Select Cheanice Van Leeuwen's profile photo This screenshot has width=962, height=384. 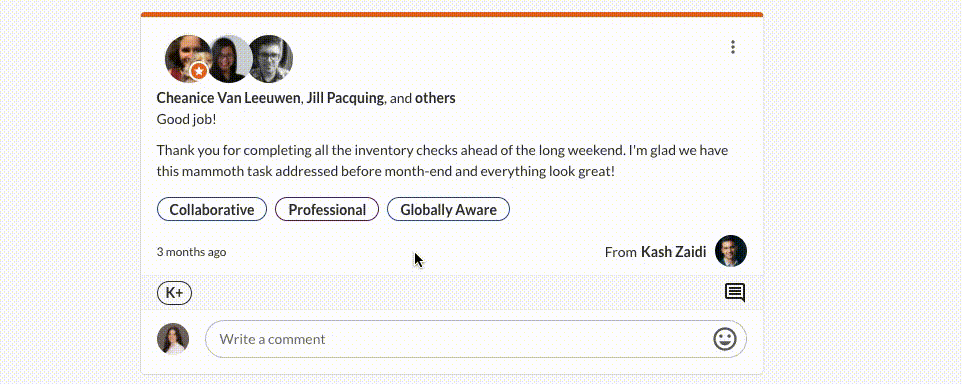point(188,59)
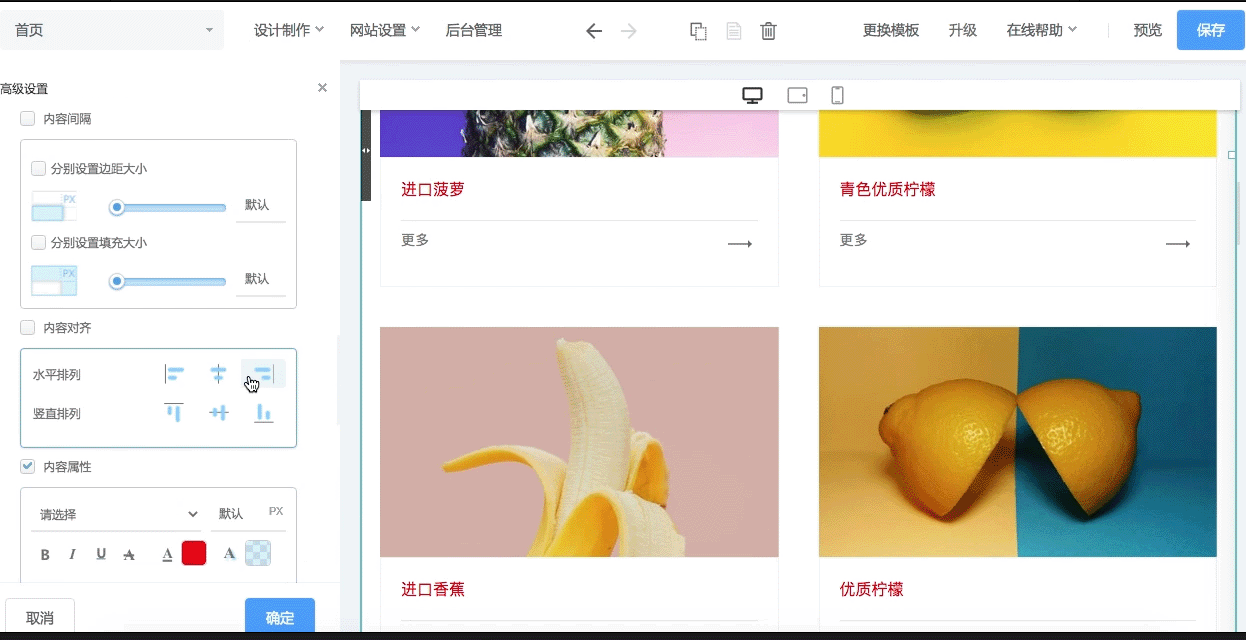Switch to tablet preview icon
Viewport: 1246px width, 640px height.
click(797, 95)
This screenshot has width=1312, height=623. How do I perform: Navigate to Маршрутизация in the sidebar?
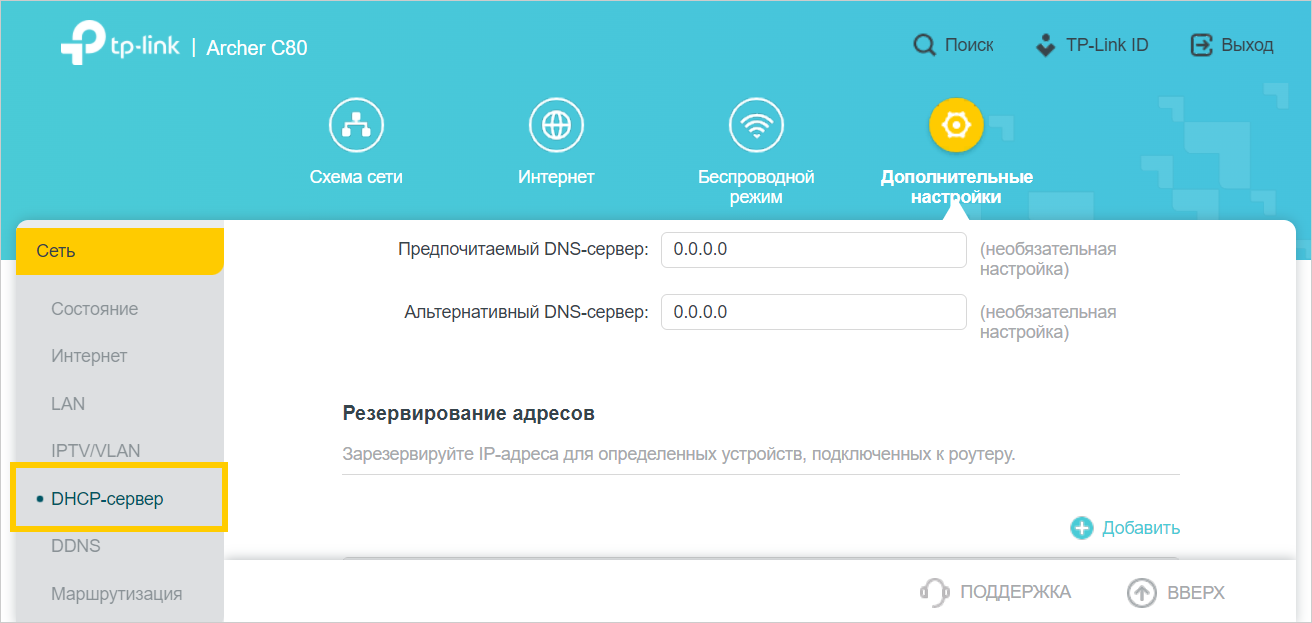[x=116, y=594]
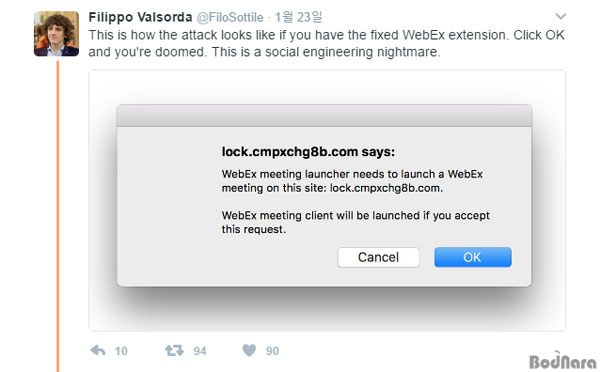
Task: Expand the tweet options chevron
Action: click(561, 16)
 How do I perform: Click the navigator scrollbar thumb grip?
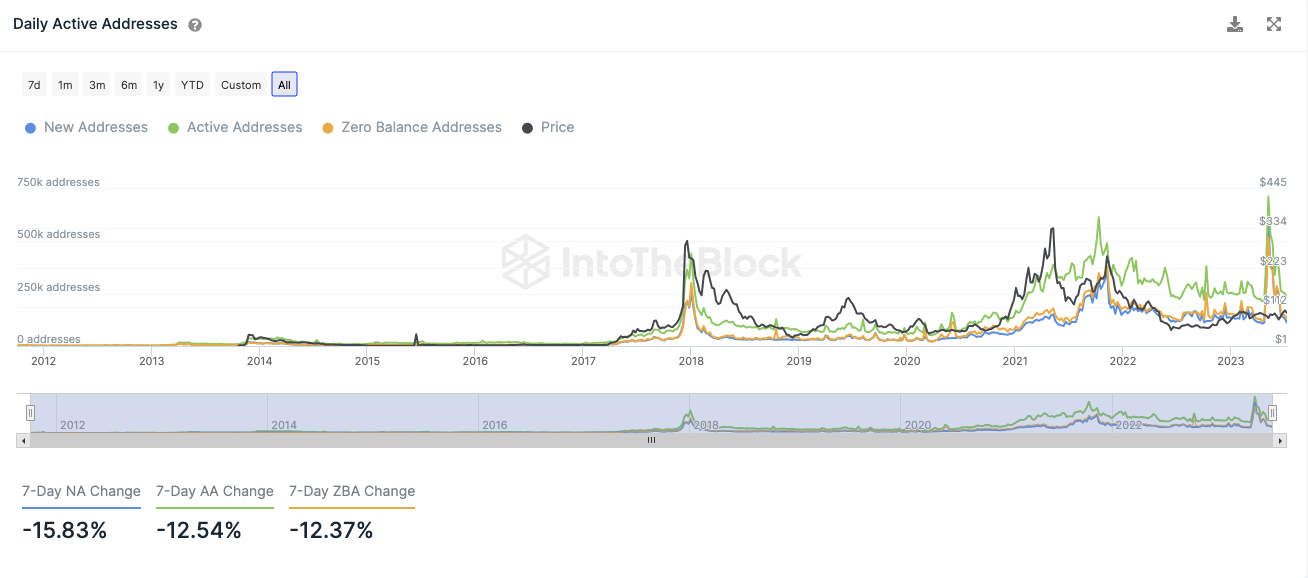pos(651,439)
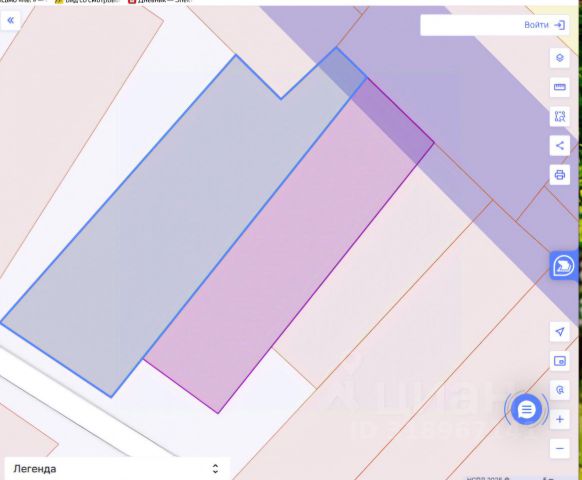This screenshot has height=480, width=582.
Task: Zoom in with the plus button
Action: tap(559, 419)
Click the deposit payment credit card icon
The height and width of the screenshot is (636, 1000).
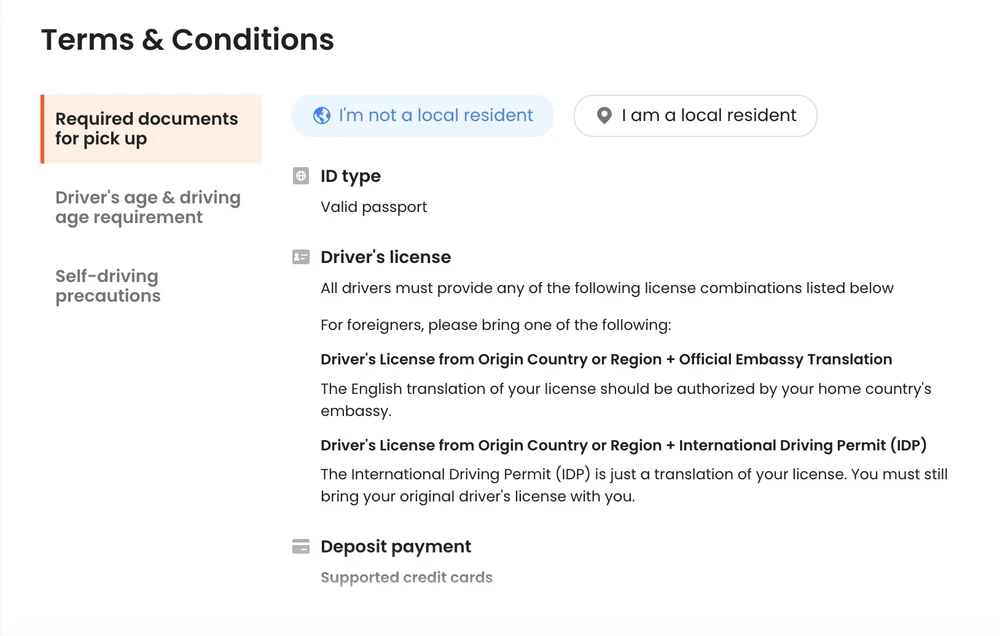pyautogui.click(x=300, y=546)
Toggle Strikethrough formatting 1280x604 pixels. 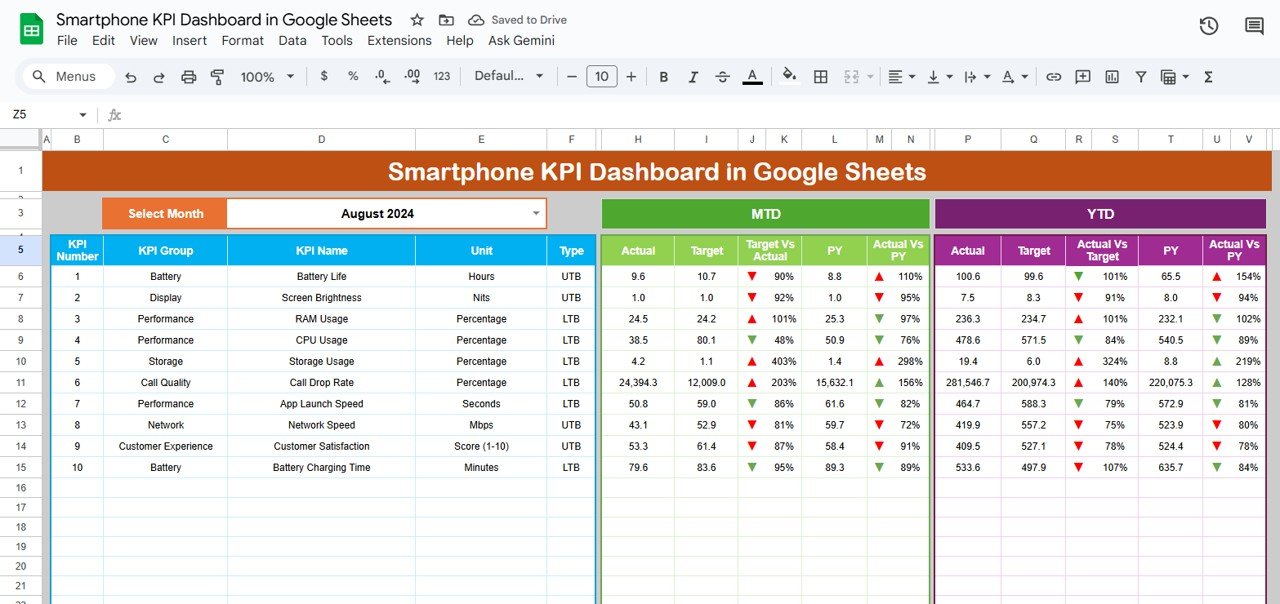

**Work instruction**
Return exactly, with no pictures, each line from the one that contains "This screenshot has width=1312, height=623." through the end of the entries above, both ends included.

**Final answer**
This screenshot has width=1312, height=623. How do I perform: Navigate to Маршрутизация in the sidebar?
[x=116, y=594]
Task: Expand the tweet options chevron
Action: click(561, 16)
 How do I perform: Click the navigator scrollbar thumb grip?
pos(651,439)
This screenshot has height=480, width=582.
Task: Zoom in with the plus button
Action: tap(559, 419)
Click the deposit payment credit card icon
The height and width of the screenshot is (636, 1000).
pyautogui.click(x=300, y=546)
Toggle Strikethrough formatting 1280x604 pixels. 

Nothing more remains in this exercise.